Ce plan d’extension des pipelines est survenu suite à la crise qui a opposé la région autonome du Kurdistan au gouvernement central de Bagdad quant aux livraisons du pétrole vers le territoire turc.
Le premier pipeline devrait transporter le pétrole brut à l'Iran tandis que la seconde ligne devrait transporter le gaz de l'Iran vers le Kurdistan irakien. L'Iran contribuera également à ce projet d'extension et des délégations des deux pays effectueront des visites de travail afin de réaliser le projet, selon les informations recueillies par le correspondant de Anadolu.
Le Kurdistan irakien exporte actuellement le pétrole vers l'Iran à travers trois portes frontalières, à savoir Haji Imran, Pashmak et Pervezhan. 5000 camions avec une capacité de 25 tonnes/camion effectuent cette opération. Le gouvernement du Kurdistan cherche à transporter le pétrole par pipeline pour minimiser les couts.
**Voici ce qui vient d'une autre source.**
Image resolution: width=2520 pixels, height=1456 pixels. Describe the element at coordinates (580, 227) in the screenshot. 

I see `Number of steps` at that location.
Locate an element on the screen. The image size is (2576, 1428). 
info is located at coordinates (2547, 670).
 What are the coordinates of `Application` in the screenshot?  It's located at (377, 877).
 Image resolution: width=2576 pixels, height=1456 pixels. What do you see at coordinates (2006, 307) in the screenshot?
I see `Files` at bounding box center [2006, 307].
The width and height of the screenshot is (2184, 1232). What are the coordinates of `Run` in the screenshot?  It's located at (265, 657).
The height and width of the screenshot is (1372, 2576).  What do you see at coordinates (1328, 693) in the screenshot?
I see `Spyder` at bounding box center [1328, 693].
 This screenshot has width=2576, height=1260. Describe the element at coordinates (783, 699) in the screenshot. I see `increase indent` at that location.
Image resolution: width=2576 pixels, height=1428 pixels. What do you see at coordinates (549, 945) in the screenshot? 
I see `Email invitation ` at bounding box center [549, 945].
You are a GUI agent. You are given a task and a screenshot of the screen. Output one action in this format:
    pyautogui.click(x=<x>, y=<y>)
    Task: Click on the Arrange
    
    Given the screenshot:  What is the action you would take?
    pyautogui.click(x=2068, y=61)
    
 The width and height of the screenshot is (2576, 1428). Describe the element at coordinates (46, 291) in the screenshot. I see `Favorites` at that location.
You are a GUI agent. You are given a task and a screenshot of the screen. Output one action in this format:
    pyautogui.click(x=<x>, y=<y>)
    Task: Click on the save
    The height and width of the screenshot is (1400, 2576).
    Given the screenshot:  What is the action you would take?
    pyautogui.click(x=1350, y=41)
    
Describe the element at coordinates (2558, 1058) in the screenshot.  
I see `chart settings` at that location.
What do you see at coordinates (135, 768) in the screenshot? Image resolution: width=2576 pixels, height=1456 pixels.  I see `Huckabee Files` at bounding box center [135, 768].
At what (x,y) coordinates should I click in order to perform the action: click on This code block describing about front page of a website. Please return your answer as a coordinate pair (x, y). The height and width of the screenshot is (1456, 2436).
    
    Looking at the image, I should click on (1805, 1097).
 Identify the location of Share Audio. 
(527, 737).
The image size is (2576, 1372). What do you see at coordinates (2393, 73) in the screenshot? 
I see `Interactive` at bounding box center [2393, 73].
Les deux parties ont entamé des négociations en 2013, au terme desquelles l'Iran et le Kurdistan irakien doivent déterminer les quantités de gaz et du pétrole à importer ou à exporter, a indiqué, à Anadolu, le directeur général des relations entre la région kurde de l'Irak et l'Iran, Abdullah Akri.
La région autonome du Kurdistan continue depuis janvier à envoyer des expéditions de pétrole en Turquie, en l'absence de l'approbation du gouvernement central à Bagdad. Une quantité de deux millions de barils de pétrole a été stockée dans les entrepôts de la ville turque de Ceyhan.
La position du gouvernement de Bagdad demeure ambigüe quant à ce projet avec l’Iran.